Data lines:
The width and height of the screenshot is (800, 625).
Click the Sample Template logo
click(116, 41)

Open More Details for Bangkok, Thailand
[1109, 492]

GOAL OF THE EXERCISE: Extract all of the lines above and reproduce each one verbatim.

SOLVED PROBLEM:
The width and height of the screenshot is (800, 625).
Click the Sample Template logo
click(116, 41)

Open More Details for Bangkok, Thailand
[1109, 492]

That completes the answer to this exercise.